→ Problem to solve
Reproduce the portion of the records that begins with the line containing "The image size" and continues through the end of the records, omitting the pictures.

→ Records provided
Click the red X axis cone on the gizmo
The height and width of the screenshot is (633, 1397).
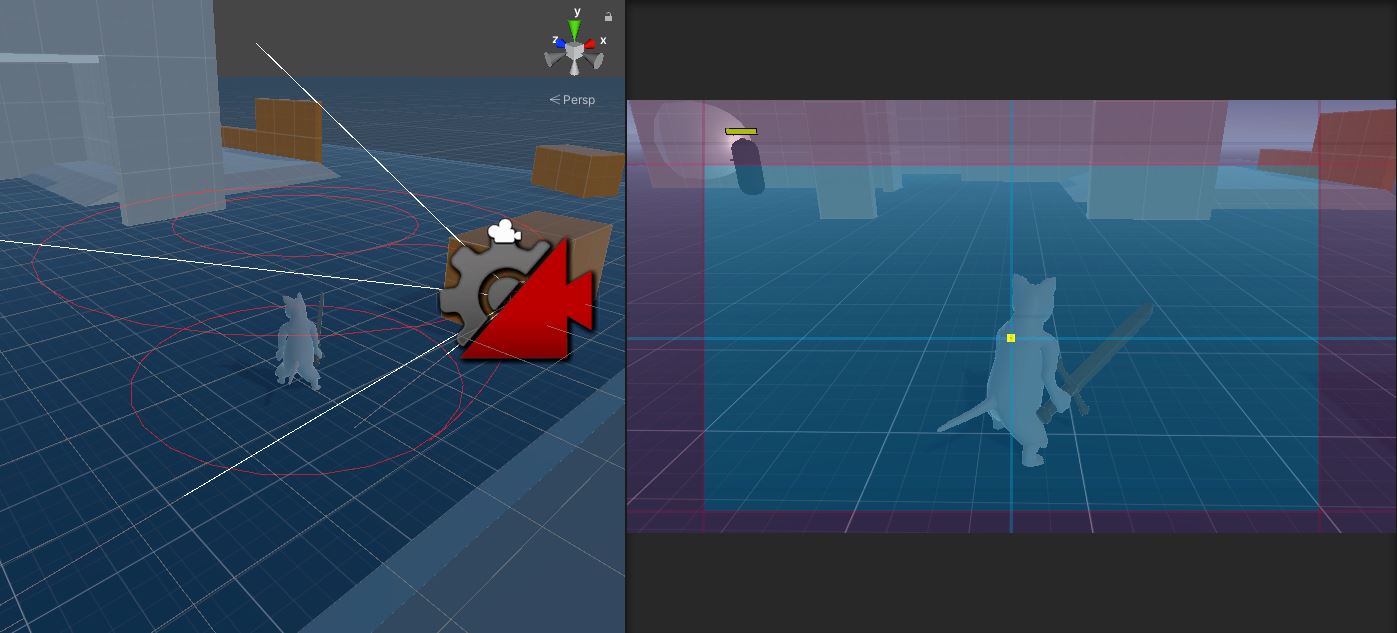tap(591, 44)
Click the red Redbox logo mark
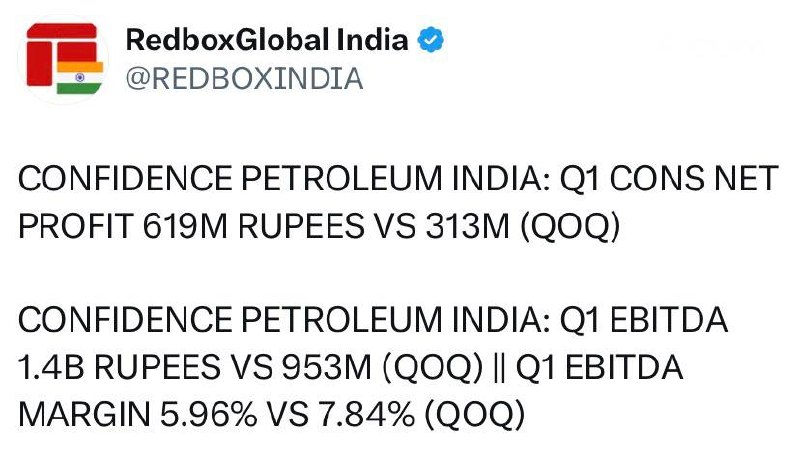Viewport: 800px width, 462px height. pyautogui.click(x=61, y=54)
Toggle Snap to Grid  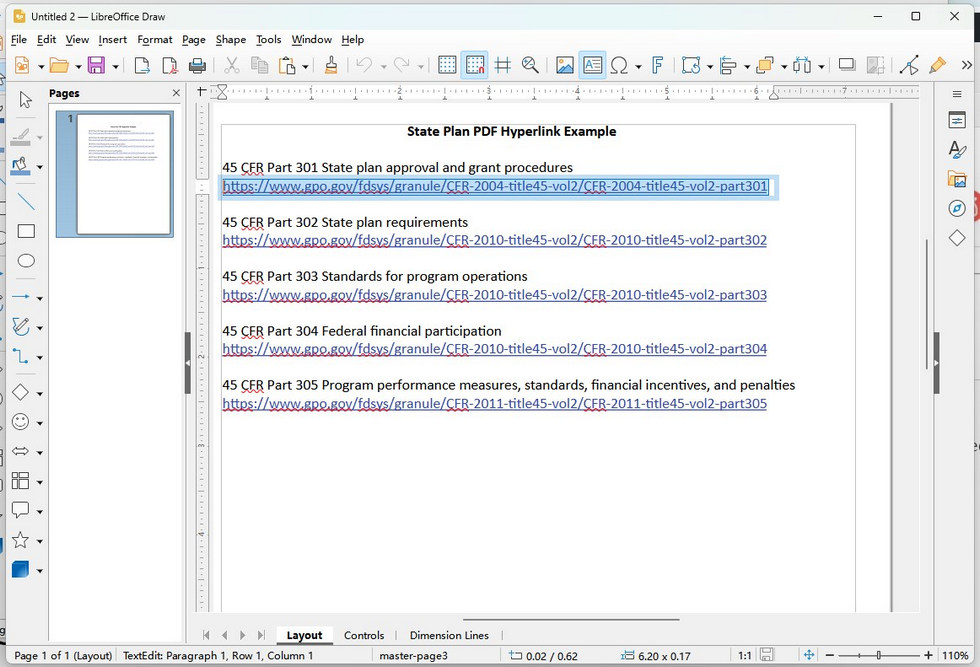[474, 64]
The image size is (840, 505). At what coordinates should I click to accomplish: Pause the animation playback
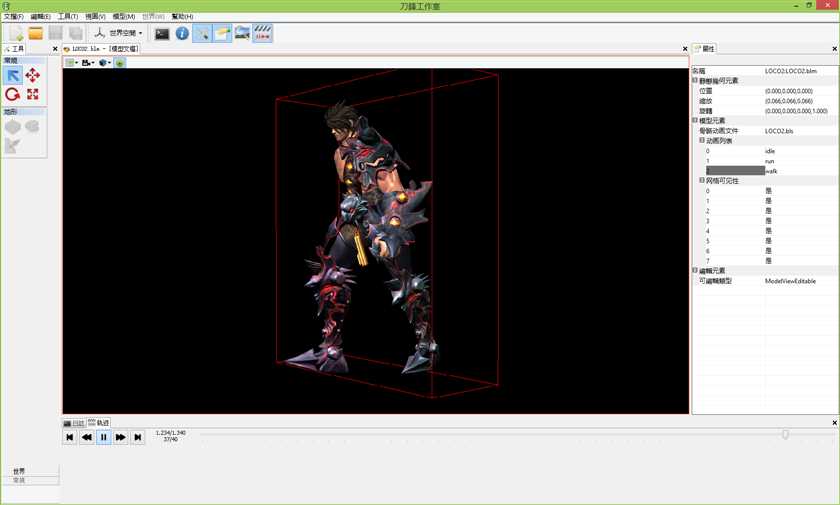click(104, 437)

→ Written solution
The image size is (840, 505). At what coordinates should I click to accomplish: Pause the animation playback
click(104, 437)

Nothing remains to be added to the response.